Businesses around the world are looking for ways to help in response to the COVID-19 pandemic, while continuing to sell products and services and keep people employed. From the C-suite to managers to employees at all levels, great ideas are popping up. But how can they be turned into reality as quickly as possible?

I have some experience on this front. When Hurricane Katrina struck the U.S. Gulf Coast in 2005, I was with the advertising and marketing agency Saatchi & Saatchi. My team and I were sitting in a bar with the brand team for Tide, one of our biggest clients. We got to talking about how we’d love to create something to help. Pens came out, and together we scribbled on the back of a napkin.
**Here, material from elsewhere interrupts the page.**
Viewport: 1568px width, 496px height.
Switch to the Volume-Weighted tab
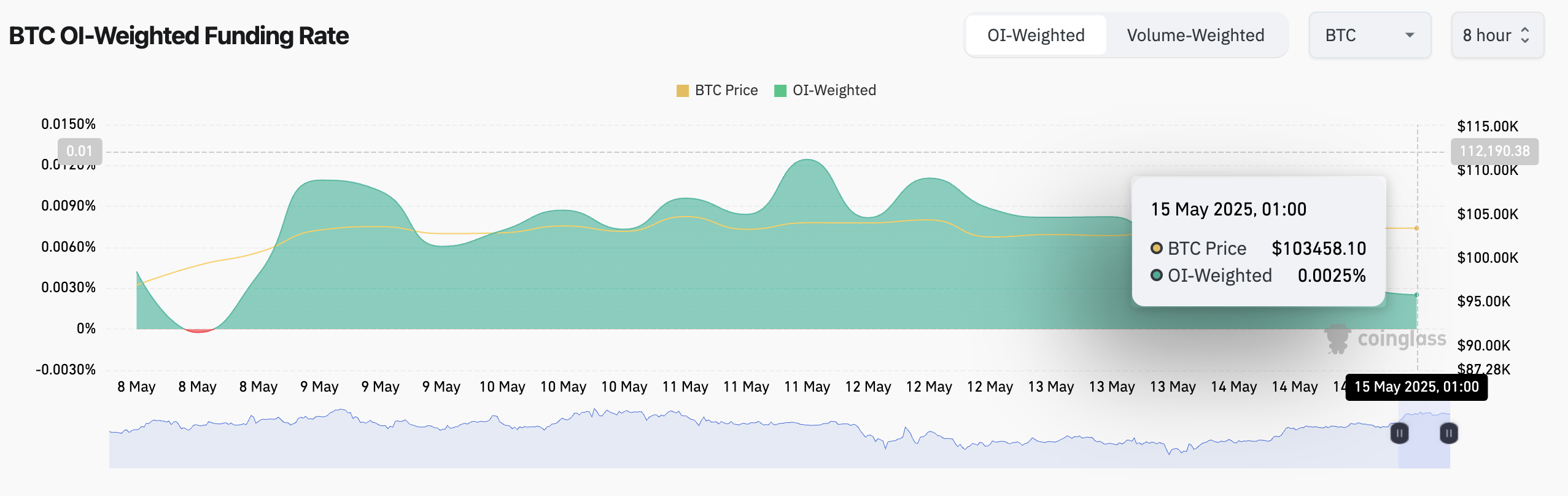pos(1195,36)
Two weeks later, our idea came to fruition: Loads of Hope, trucks filled with working washing machines and dryers. People struggling in the aftermath could drop off their dirty clothes, and we would clean and fold them. These mobile laundromats continue to be deployed to afflicted areas today, and have helped tens of thousands of families.

Early during the COVID-19 pandemic, a contact in Asia and I got to talking about how kids would need washable masks for school. Within a few weeks, we had Crayola on board, and the SchoolMaskPack program was launched. Families can buy a set of five color-coded kid-sized masks, one for each day of the school week, which can be washed and reused. Demand has been so great that the manufacturer recently had to expand operations to multiple countries.

In both these cases, we were able to move very quickly because we had three crucial ingredients for fast-tracking new ideas.

Innovation as a mission

There’s a big difference between supporting innovation and making it an institutional imperative. Crossing this divide starts with a mindset that business leaders must instill in their organizations: Innovating is a mission, not just a nice idea. It’s something all employees should be working on, in some way, at all times. (As Barry Jaruzelski, Robert Chwalik, and Brad Goehle noted in these pages in their article on top innovators, “Apple’s innovation mind-set is thoroughly integrated in the mission as well as the organization of the company.” CEO Tim Cook describes the company as “a group of people who are trying to change the world for the better.”)

An emergency is a great time to walk the walk. Invite everyone to immediately contribute ideas and have their voices heard. This is what happened with Loads of Hope. The group of us at the table in that bar included people at all levels, from an assistant brand manager at Tide to its brand director, and from a junior account executive of our firm to me, the executive vice president. We were all tossing out ideas, regardless of our place in the institutional hierarchy.

As the concept started to take shape, we all helped refine it. We also knew this conversation wasn’t just theoretical, because the brand was serious about its mission.

Unrealistic timelines

“Unrealistic” timelines usually get a bad rap. But in the midst of an emergency, when it comes to stepping up the pace of innovation, they can be useful. Setting what seem to be impossible deadlines (and understanding the challenges in meeting them) can unleash positive energy and push people to think in new ways. For Loads of Hope, the Tide team needed to find a partner who could get trucks outfitted with washers and dryers. The process for selecting a partner, which could take months in any organization, had to happen virtually overnight. Fortunately, the brand’s leadership team was committed and set aside all the usual steps so the project could happen.

With SchoolMaskPack, my partner and I built in a 24-hour work schedule from the outset. Since we had personnel in various time zones, tasks could be handed off in a “follow the sun” business model. (After all, at 6:00 pm in Sydney, it is 9:00 am in London.) Crayola had people available at any hour to instantly approve or weigh in on decisions, with no need for delays or red tape.